Paul wrote to Timothy, ‘and how from infancy you have known the holy Scriptures, which are able to make you wise for salvation through faith in Christ Jesus’ (2 Tim 3.15). The opposite to being wise about salvation is being foolish about the things of God.
The inability to distinguish between sound doctrine and a mere reputation for the same can come about because we happen to be of a naïve disposition – the kind of person who has a tendency to say anything and believe anything. As such we make good sales persons but not teachers of the word. When combined with a weak knowledge of the Bible and a lack of desire to read it in any depth we make problems for ourselves and those with whom we are associated.
We may pride ourselves that we are filled with the Spirit and that we hear from God.

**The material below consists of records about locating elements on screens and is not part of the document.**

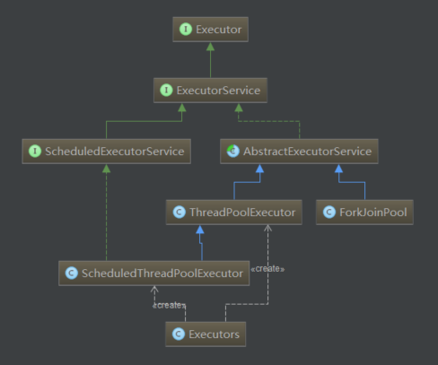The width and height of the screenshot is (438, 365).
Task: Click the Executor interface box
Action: pos(211,30)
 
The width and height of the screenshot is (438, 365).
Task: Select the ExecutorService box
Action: pos(211,90)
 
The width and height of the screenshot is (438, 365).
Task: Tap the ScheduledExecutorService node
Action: pos(106,152)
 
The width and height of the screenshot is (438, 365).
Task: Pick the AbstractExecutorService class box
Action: pos(299,152)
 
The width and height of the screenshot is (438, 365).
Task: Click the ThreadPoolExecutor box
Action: pos(234,213)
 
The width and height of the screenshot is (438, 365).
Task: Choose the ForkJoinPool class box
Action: pos(364,213)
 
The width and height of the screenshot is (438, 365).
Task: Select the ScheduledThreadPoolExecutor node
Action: pos(154,274)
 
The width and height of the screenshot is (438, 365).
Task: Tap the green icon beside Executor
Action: pos(185,30)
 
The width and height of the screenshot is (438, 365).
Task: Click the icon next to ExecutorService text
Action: pos(166,90)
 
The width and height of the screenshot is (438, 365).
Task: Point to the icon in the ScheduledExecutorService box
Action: pos(34,152)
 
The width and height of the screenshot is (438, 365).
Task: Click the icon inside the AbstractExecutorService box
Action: pos(232,152)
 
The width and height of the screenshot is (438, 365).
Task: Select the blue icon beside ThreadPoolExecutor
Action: pos(179,213)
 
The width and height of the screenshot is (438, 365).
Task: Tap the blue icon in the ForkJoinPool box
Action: pos(329,213)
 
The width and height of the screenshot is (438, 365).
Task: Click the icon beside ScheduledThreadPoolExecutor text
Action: pos(71,274)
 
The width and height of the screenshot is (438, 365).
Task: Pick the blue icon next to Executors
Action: pos(179,335)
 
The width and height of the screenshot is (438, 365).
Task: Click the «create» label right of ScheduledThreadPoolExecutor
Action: pos(269,268)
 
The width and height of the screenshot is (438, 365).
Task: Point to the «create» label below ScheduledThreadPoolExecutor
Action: pos(169,305)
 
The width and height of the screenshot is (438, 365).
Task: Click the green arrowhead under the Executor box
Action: pos(211,48)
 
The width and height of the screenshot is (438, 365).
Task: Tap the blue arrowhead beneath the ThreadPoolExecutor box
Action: pos(202,230)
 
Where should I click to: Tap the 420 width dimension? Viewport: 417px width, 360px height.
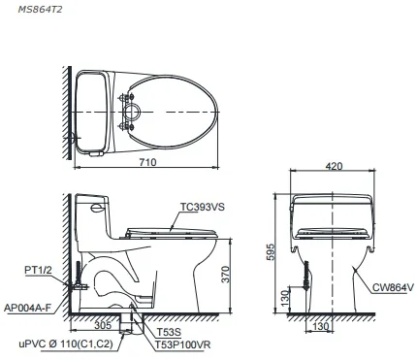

But the truth of any feeling, experience, vision or word we receive can only be validated by agreement with the scriptures. This is so because ecstatic experiences that come from God are indistinguishable from those that do not. This means that it is possible to mistakenly believe we have heard from God on some matter when we have actually heard from ourselves or from a demon posing as an angel of light. Thus Tozer writes,
‘The heart of man is like a musical instrument and may be played upon by the Holy Spirit, by an evil spirit or by the spirit of man himself. Religious emotions are very much the same, no matter who the player may be. Many enjoyable feelings may be aroused within the soul by low or even idolatrous worship.
So where does this leave you? Have you fortified your mind with Biblical discernment?

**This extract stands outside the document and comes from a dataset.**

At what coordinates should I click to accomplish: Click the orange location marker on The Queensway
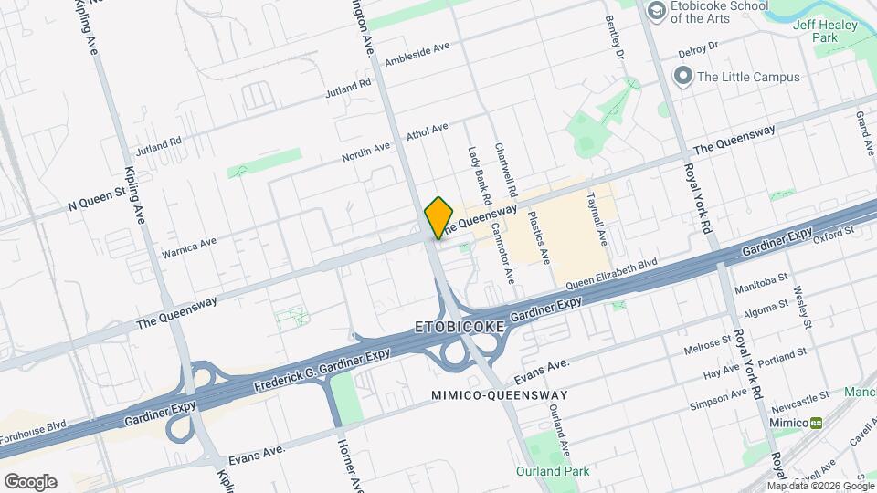(439, 216)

This highlights what can be a problem in churches today. Heart-felt praise and worship of Jesus abates our flesh and enables us to experience the reality of His Presence. Genuine praise and worship is a life – a life of intimacy with Jesus and careful attention to His voice.
‘Praise and worship’ in many churches can be stylized and formalized. Worse still it can actually be about us. Repeating ‘I love you more than life’ one hundred times may sound worshipful. Nevertheless it is about about us and what we aspire to do. It’s religious
‘Worship’ songs of this kind can lead us to an altered state that we mistake for the presence of God. What we assume is God is the presence of us. The presence of God is not us in a trance. Any ‘word’ that we assume is from God in such a state has doubtful veracity, since it looks spiritual but actually comes from the flesh. Reliance on such ‘words’ has resulted in believers doing great damage to themselves and others to whom they are connected. The solution is not to cease our praise and worship but to ensure that our songs are about Jesus – and to ensure that we are grounded in the Bible.
If the kind of ‘worship’ we engage in decreases or annuls our desire to read the Bible and discover His heart in scripture, we would do well to consider the whether the practices we have taken for granted are of God or merely of ourselves.
‘Dear friends, do not believe every spirit, but test the spirits to see whether they are from God, because many false prophets have gone out into the world’ 1 John 4.1 NIV.